When you have a New Holland T5.105 and a shear grab feeding silage, it really doesn’t matter whether the person in the cab is a Munster prop or a 5ft 3in girl. The job gets done.

Advances in technology have taken the grunt out of farming

Round bales, half-tonne fertiliser bags and half-tonne seed bags are all handled mechanically.

In the milking parlour, feeding is done at the press of a button and milk can be easily carted or piped from the dairy to the calf shed.

I can’t think of a single tillage job, from ploughing, sowing, rolling, spraying and fertilising to harvesting, that isn’t mechanised.

I’m afraid that if brute force and ignorance are the only skills a farmer has to handle a jack, then there’s a poor lookout for the calf

As for calving cows, I’m afraid that if brute force and ignorance are the only skills a farmer has to handle a jack, then there’s a poor lookout for the calf.

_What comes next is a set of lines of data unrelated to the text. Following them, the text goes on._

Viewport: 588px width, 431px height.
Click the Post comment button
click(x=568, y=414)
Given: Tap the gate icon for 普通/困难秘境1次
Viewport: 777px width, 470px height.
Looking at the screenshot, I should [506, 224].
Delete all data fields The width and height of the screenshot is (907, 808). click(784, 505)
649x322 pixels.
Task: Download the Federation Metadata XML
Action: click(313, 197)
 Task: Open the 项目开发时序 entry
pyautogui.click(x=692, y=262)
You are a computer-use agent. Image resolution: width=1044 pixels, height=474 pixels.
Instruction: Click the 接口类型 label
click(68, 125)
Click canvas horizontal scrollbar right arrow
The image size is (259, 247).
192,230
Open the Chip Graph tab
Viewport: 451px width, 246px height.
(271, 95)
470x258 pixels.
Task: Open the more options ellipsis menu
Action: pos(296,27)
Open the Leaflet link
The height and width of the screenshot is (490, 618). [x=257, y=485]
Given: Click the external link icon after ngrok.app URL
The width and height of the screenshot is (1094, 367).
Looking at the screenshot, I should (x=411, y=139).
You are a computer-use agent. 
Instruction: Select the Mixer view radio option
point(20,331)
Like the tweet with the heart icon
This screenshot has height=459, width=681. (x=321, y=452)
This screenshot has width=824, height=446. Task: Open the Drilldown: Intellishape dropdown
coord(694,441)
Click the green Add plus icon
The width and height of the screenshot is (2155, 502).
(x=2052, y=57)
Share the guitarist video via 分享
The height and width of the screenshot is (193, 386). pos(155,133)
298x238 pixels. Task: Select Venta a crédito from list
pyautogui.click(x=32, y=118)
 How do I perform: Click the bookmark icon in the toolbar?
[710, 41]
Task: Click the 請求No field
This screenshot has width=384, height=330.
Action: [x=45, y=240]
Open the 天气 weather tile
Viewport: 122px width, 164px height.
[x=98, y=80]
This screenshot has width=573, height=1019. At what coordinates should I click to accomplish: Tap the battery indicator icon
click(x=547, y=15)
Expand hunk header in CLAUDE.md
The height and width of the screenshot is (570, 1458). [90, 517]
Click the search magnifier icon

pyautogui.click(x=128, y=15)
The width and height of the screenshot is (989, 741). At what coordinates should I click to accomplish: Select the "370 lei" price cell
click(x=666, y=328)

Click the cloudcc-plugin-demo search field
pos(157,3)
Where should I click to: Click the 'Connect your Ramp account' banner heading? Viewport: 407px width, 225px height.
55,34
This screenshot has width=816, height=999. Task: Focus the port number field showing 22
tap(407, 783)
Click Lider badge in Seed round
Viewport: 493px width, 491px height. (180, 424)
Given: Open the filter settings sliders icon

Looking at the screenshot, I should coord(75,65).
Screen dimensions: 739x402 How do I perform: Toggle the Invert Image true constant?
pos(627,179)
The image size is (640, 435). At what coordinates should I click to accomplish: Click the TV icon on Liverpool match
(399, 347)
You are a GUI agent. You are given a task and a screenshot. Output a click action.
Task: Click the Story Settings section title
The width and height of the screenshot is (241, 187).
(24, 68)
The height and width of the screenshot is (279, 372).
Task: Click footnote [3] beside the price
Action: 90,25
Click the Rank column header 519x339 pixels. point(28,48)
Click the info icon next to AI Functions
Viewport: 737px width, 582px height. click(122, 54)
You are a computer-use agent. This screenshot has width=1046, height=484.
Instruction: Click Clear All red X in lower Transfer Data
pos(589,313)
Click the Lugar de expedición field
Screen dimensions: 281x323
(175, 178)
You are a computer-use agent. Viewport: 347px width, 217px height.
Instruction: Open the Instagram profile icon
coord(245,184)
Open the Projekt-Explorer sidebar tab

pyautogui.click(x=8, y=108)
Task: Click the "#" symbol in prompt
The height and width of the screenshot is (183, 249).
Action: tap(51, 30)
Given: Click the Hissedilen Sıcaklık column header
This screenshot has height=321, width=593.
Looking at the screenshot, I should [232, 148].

Timing and technique are more important skills that all farmers need at calving.

But there are times when help is needed and, whether you are a man or woman, the nearest neighbour and the vet can always be called on.

And let’s not forget that there are many instances in which being a woman is a positive advantage on the farm.

The time-consuming and sometimes frustrating tasks of rearing calves and nurturing sick newborn lambs have always been a traditional job for women, while the smaller hands of the wife have saved many a badly-presented lamb at labour.

Worldwide, many large scale dairy farms employ only women in the milking parlour.

After hearing John’s remarks, I am so grateful I grew up with parents who encouraged all their children, both boys and girls, to work on the farm.

My father regularly used a female vet, taught me how to milk cows at 12 and encouraged me to work with the Farm Relief as a teenager. I drove tractors, helped cows calve down and ploughed fields without ever having to consider gender issues.

Growing up, I wasn’t subject to the closed mind of someone like John and I am very glad of it.

Irish farming would never survive or thrive with an attitude like that.